• _TASK GOAL_: Reproduce every one of the following rows verbatim, preserving each character, space, and line break.

(Location data for elements and text)

+ + + +

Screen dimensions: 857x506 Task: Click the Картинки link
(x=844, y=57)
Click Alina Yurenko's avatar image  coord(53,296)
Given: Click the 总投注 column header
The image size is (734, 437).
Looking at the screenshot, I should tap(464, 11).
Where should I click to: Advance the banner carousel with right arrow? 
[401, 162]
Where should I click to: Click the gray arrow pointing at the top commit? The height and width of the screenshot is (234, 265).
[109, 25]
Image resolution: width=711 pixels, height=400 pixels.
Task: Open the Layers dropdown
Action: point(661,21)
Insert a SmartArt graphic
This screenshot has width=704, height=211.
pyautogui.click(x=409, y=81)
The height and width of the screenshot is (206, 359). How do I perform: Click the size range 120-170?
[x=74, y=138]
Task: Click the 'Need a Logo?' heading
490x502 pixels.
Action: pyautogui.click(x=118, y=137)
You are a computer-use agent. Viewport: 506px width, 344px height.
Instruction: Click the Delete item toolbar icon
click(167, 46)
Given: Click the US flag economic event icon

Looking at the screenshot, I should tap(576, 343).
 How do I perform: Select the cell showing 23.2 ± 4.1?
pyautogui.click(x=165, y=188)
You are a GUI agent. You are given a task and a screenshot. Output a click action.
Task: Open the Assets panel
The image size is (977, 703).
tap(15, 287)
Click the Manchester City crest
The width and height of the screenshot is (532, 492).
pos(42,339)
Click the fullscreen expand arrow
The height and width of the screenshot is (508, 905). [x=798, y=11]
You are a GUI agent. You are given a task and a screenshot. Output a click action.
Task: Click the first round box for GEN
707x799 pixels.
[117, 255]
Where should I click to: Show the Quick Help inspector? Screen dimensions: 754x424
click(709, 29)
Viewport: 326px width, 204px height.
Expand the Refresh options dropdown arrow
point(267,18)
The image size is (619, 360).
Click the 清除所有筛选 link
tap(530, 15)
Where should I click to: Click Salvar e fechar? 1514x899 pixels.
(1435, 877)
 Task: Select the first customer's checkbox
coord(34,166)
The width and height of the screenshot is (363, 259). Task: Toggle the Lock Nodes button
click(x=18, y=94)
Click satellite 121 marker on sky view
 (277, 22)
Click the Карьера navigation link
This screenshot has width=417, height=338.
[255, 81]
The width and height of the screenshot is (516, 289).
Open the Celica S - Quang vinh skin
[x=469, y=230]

+ + + +

• _EXERCISE RESPONSE_:
Screen dimensions: 857x506 Task: Click the Картинки link
(x=844, y=57)
Click Alina Yurenko's avatar image  coord(53,296)
Given: Click the 总投注 column header
The image size is (734, 437).
Looking at the screenshot, I should tap(464, 11).
Where should I click to: Advance the banner carousel with right arrow? 
[401, 162]
Where should I click to: Click the gray arrow pointing at the top commit? The height and width of the screenshot is (234, 265).
[109, 25]
Image resolution: width=711 pixels, height=400 pixels.
Task: Open the Layers dropdown
Action: point(661,21)
Insert a SmartArt graphic
This screenshot has width=704, height=211.
pyautogui.click(x=409, y=81)
The height and width of the screenshot is (206, 359). How do I perform: Click the size range 120-170?
[x=74, y=138]
Task: Click the 'Need a Logo?' heading
490x502 pixels.
Action: pyautogui.click(x=118, y=137)
You are a computer-use agent. Viewport: 506px width, 344px height.
Instruction: Click the Delete item toolbar icon
click(167, 46)
Given: Click the US flag economic event icon

Looking at the screenshot, I should tap(576, 343).
 How do I perform: Select the cell showing 23.2 ± 4.1?
pyautogui.click(x=165, y=188)
You are a GUI agent. You are given a task and a screenshot. Output a click action.
Task: Open the Assets panel
The image size is (977, 703).
tap(15, 287)
Click the Manchester City crest
The width and height of the screenshot is (532, 492).
pos(42,339)
Click the fullscreen expand arrow
The height and width of the screenshot is (508, 905). [x=798, y=11]
You are a GUI agent. You are given a task and a screenshot. Output a click action.
Task: Click the first round box for GEN
707x799 pixels.
[117, 255]
Where should I click to: Show the Quick Help inspector? Screen dimensions: 754x424
click(709, 29)
Viewport: 326px width, 204px height.
Expand the Refresh options dropdown arrow
point(267,18)
The image size is (619, 360).
Click the 清除所有筛选 link
tap(530, 15)
Where should I click to: Click Salvar e fechar? 1514x899 pixels.
(1435, 877)
 Task: Select the first customer's checkbox
coord(34,166)
The width and height of the screenshot is (363, 259). Task: Toggle the Lock Nodes button
click(x=18, y=94)
Click satellite 121 marker on sky view
 (277, 22)
Click the Карьера navigation link
This screenshot has width=417, height=338.
[255, 81]
The width and height of the screenshot is (516, 289).
Open the Celica S - Quang vinh skin
[x=469, y=230]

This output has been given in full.